Information
- First date: February 21, 2004
- Last date: December 4, 2004

Events
- Total events: 7

Fights
- Total fights: 67

Chronology
| 2003 in M-1 | 2004 in M-1 Global | 2005 in M-1 |

= 2004 in M-1 Global =

Mixed martial arts events

The year 2004 is the eighth year in the history of M-1 Global, a mixed martial arts promotion based in Russia. In 2004 M-1 Global held 7 events beginning with, M-1 MFC: Mix-fight.

==Events list==

| # | Event title | Date | Arena | Location |
|---|---|---|---|---|
| 28 | M-1 Heavyweight Grand Prix | December 4, 2004 | Lujniki Sports Complex | Moscow, Russia |
| 27 | M-1 Heavyweight Russia Cup | November 6, 2004 | Conti Casino Giant Hall | Saint Petersburg, Russia |
| 26 | M-1 Middleweight Grand Prix | October 9, 2004 |  | Saint Petersburg, Russia |
| 25 | M-1 Middleweight Russia Cup | August 27, 2004 | Conti Casino Giant Hall | Saint Petersburg, Russia |
| 24 | M-1 International Fight Night 2 | May 21, 2004 |  | Saint Petersburg, Russia |
| 23 | M-1 International Fight Night 1 | April 10, 2004 | Conti Casino Giant Hall | Saint Petersburg, Russia |
| 22 | M-1 Northwest Open Cup | February 21, 2004 | Conti Casino Giant Hall | Saint Petersburg, Russia |

==M-1 Northwest Open Cup==

M-1 Northwest Open Cup was an event held on February 21, 2004 in Russia.
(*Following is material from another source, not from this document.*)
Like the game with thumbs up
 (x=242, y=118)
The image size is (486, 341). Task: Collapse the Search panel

==M-1 International Fight Night 1==

M-1 International Fight Night 1 was an event held on April 10, 2004 in Saint Petersburg, Russia.

==M-1 International Fight Night 2==

International Fight Night 2 was an event held on May 21, 2004 in Saint Petersburg, Russia.
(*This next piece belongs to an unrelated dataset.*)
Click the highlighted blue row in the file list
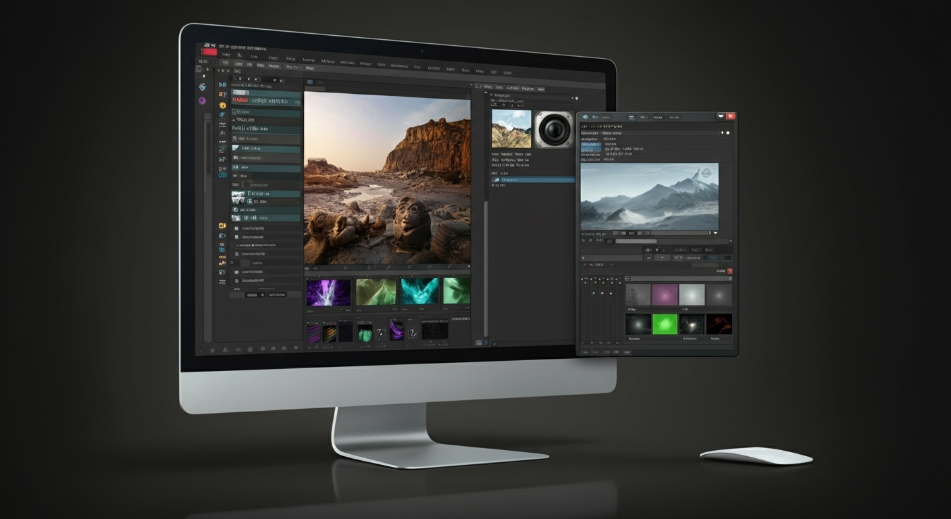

==M-1 Middleweight Russia Cup==

M-1 Middleweight Russia Cup was an event held on August 27, 2004 at Conti Hall in Saint Petersburg, Russia.

==M-1 Middleweight Grand Prix==

M-1 Middleweight Grand Prix was an event held on October 9, 2004 in Saint Petersburg, Russia.

==M-1 Heavyweight Russia Cup==

M-1 Heavyweight Russia Cup was an event held on November 6, 2004 at Gigant Hall in Saint Petersburg, Russia.

==M-1 Heavyweight Grand Prix==

M-1 Heavyweight Grand Prix was an event held on December 4, 2004 at the Lujniki Sports Complex in Moscow, Russia.